In 1983, Pentagon “maverick analyst” Franklin (“Chuck”) Spinney testified to a joint session of the Senate Armed Services and Budget Committees about what he called “The Plans/Reality Mismatch.” The term referred to the failure of the Pentagon to accurately project the real cost of the defense program it sought in its multiyear plans. The Pentagon underestimated the actual costs of its own program each year by an order of magnitude of billions of dollars. The behavior became known as “underfunding.”

That was almost 25 years ago. Spinney’s ground breaking study started a cottage industry in Washington.
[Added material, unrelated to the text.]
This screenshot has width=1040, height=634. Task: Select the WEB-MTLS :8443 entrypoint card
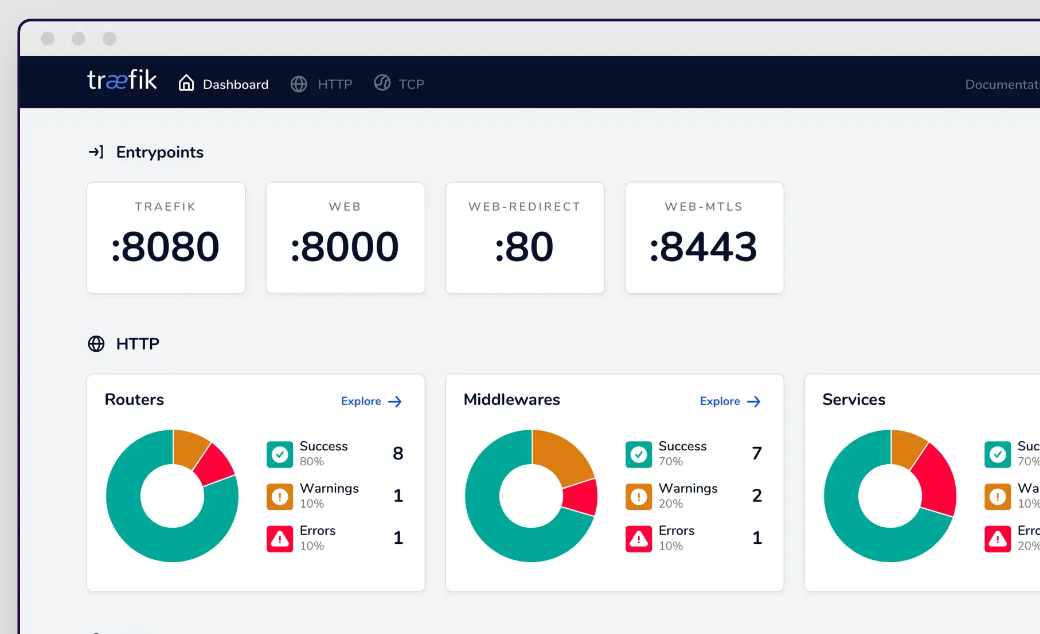(704, 237)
Since then, the Government Accountability Office, the Congressional Budget Office, and several Washington think tanks have duplicated Spinney’s research, but with one change: each year, through both Republican and Democratic administrations, in war and in peace, the “underfunding” problem gets worse.

At the turn of the millennium CBO measured the gap between projected and likely actual funding needs in the Pentagon’s multiyear plan to be $50 billion–per year. The only element Donald Rumsfeld has added to the problem as the longest serving secretary of defense in recent memory is to accelerate the problem.

In its new study, (“Long term Implications of Current Defense Plans: Summary Update for Fiscal year 2007″), just released on the internet on Oct. 18, CBO finds the problem to have grown to over $100 billion–per year. Up to 27 percent more money than the Pentagon has been requesting may be needed to actually implement its plans.

There are many causes and elements to the problems that the Pentagon and Congress jointly refuse to address. In one of its more interesting passages on page eight, CBO identifies three critical elements:

1) the per capita costs to operate and maintain our ground forces–even without the expenses of the wars in Iraq and Afghanistan–have been rising;

2) as our weapons inventory continues to age, it also is more expensive to operate, and

3) new weapons, being more complex, are habitually more expensive to operate than the systems they replace.

In each case, despite increases for these issues, their budgets turn out to be inadequate. As Spinney warned us for years, as the costs go up, the readiness goes down.

The same thing is happening in the Pentagon’s hardware budget. As the costs to buy new systems skyrockets (as it has for the Air Force’s F-22 and F-35 fighters, the Army’s Future Combat System, and the Navy’s new overweight destroyer), we tend to buy fewer items than planned and the programs are delivered late (as for example by several years for the F-22). Thus, as Spinney also told us, the larger, older existing inventory is not replaced, either in total or on time. Given the added expense of the new systems, they literally translate to an inventory that is simultaneously shrinking and aging–at increased cost.

Some argue that the solution can only be more spending, such as that advocated by the chief of staff of the Army, General Schoomaker. While past increases have not been as dramatic as those he seeks for the Army, Congress and the Pentagon have indeed been increasing peacetime spending for years. The result? The problem gets worse.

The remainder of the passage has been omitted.